§ **GOAL**: Convert the material starting at the line that contains "You are a computer-use agent. 800x836 pixels." and ending at the line that contains "pyautogui.click(x=764, y=73)", both included, into a numbered list with blank lines left out.

§ **ITEMS**:
══════════════════════════════

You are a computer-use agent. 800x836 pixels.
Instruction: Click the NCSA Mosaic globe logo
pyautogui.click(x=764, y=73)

══════════════════════════════

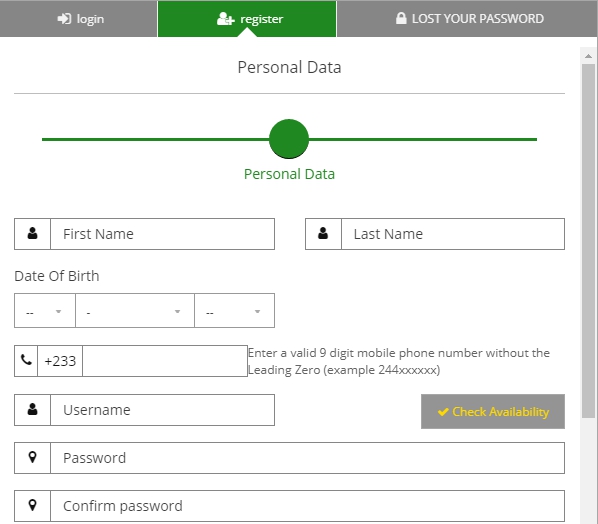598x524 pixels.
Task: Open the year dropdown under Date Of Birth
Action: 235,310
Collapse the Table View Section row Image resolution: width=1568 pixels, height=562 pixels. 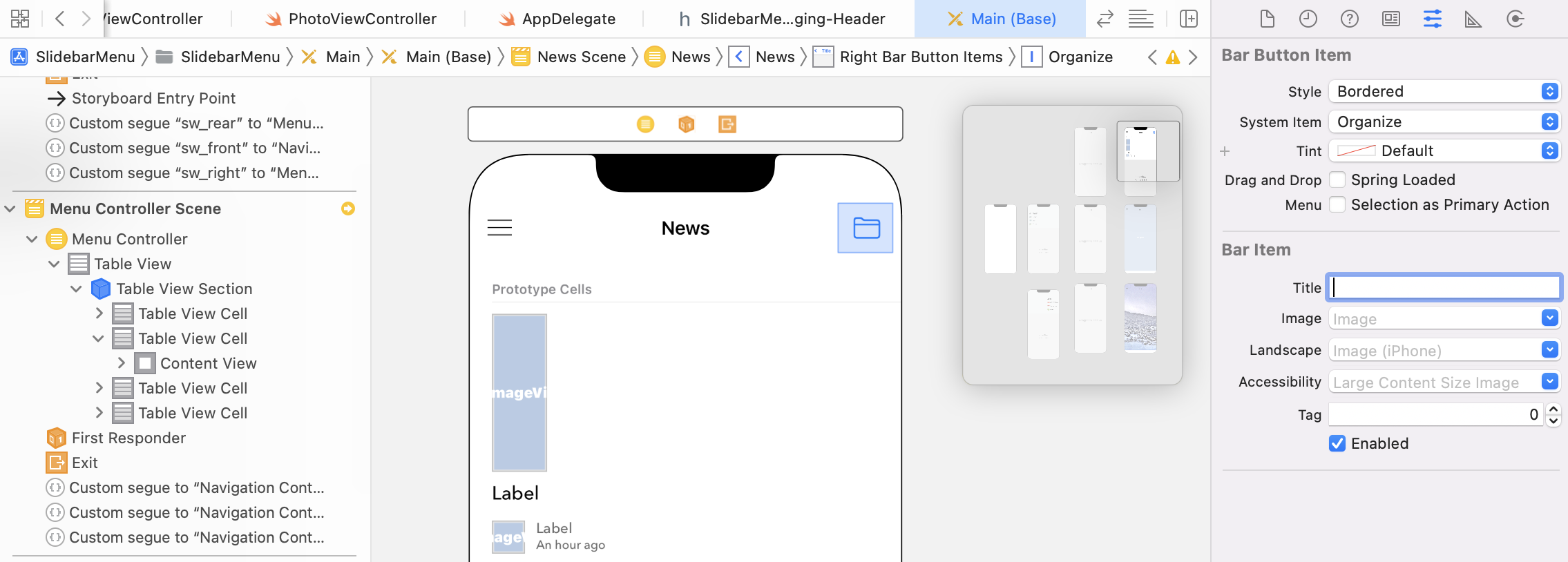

══════════════════════════════

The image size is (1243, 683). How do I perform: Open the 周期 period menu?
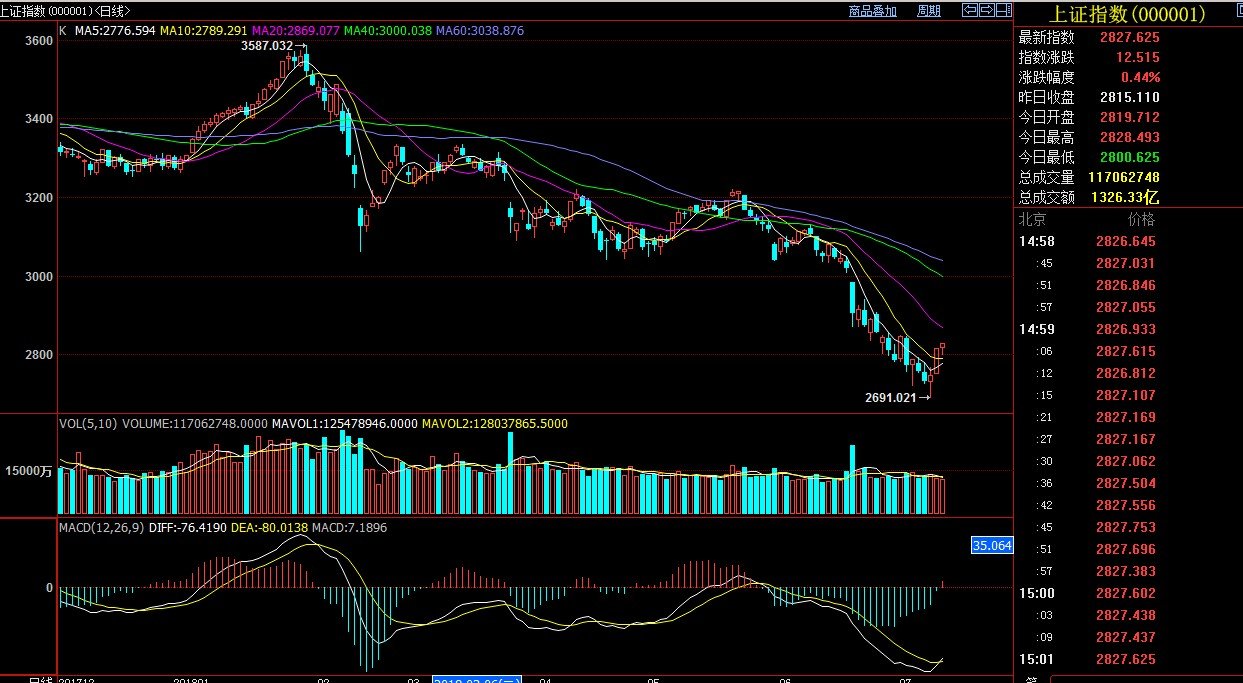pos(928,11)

══════════════════════════════

§ **TASK RESULT**:
1. You are a computer-use agent. 800x836 pixels.
2. Instruction: Click the NCSA Mosaic globe logo
3. pyautogui.click(x=764, y=73)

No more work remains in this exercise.